Neurocosméticos: eles cuidam do seu humor e beleza ao mesmo tempo
Camila Rubim

A indústria da beleza evoluiu. Não se trata mais apenas de hidratar ou tratar rugas, mas de proporcionar uma experiência sensorial completa. É nesse contexto que os neurocosméticos ganham destaque, unindo o cuidado estético com a sensação de bem-estar. A promessa é atuar na conexão entre a pele, os cabelos e o cérebro, potencializando resultados através das emoções.
O que são e como funcionam?
A premissa dos neurocosméticos é que a pele e o cérebro têm a mesma origem embrionária e estão em constante comunicação. Esses produtos são formulados com ativos que interagem com as terminações nervosas da pele, enviando sinais que podem estimular a liberação de neurotransmissores ligados ao prazer e ao bem-estar, como a endorfina, ou ativar sensações de conforto (como o calor) ou de refrescância.
Ativos que conectam: os ingredientes da emoção
Não se trata de um tipo de produto (como um creme), mas de uma tecnologia aplicada a eles. Você encontrará essa tecnologia em máscaras, séruns, shampoos e outros. Alguns ativos são frequentemente associados a essa abordagem:
- Polifenóis: encontrados no cacau, chá-verde, uva e café, são poderosos antioxidantes que também podem influenciar o humor.
- DMAE (dimetilaminoetanol): conhecido por sua ação lifting e tensor, pode proporcionar uma sensação de firmeza que melhora a percepção da própria imagem.
- Retinol e peptídeos: além de seus comprovados benefícios antienvelhecimento, podem ser combinados com outras moléculas para criar uma experiência sensorial mais completa.
- Óleos essenciais: lavanda (calmante), laranja (energizante) ou alecrim (estimulante) são exemplos de como a aromaterapia é usada para ativar o cérebro e melhorar a sensação de bem-estar durante o cuidado.
A ciência e a experiência: como isso afeta você?
A lógica é que ao sentir uma sensação agradável (um aroma relaxante, uma textura macia, um toque refrescante), seu cérebro libera hormônios do bem-estar. Essa sensação de prazer e relaxamento, por sua vez, pode reduzir os níveis de cortisol (o hormônio do estresse), que é um dos grandes vilões do envelhecimento da pele.
Benefícios diretos: além da estética
- Bem-estar e autoestima: o simples ato de cuidar de si se torna mais prazeroso, melhorando o humor e a relação com a própria imagem.

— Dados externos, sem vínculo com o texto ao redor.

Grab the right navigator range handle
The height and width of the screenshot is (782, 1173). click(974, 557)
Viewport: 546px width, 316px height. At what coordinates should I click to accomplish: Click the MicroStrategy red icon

- Pele e cabelos mais saudáveis: ao reduzir o estresse e promover o bem-estar, o corpo funciona melhor, refletindo na pele (menos inflamação, mais luminosidade) e nos cabelos (menos queda, mais brilho).
- Experiência multissensorial: transforma um momento de beleza em um ritual de autocuidado, ativando os sentidos do tato, olfato e visão de forma integrada.
Onde entra a sensação: um alerta importante
O dermatologista Lucas Miranda destaca que, embora sejam promissores, os estudos sobre a real contribuição do sistema sensorial para a pele ainda não são totalmente conclusivos. Ele faz um alerta crucial: “É importante dizer que o estilo de vida que a pessoa leva é essencial, independente do uso dos produtos. Hábitos saudáveis, como a ingestão adequada de água, os cuidados diários com a pele, o acompanhamento com dermatologista e o uso de protetor solar são a base para uma pele bonita e saudável.” Os neurocosméticos são um complemento valioso, mas não substituem uma rotina de cuidados básicos e uma vida equilibrada.
Fonte:
Lucas Miranda, dermatologista, de Minas Gerais.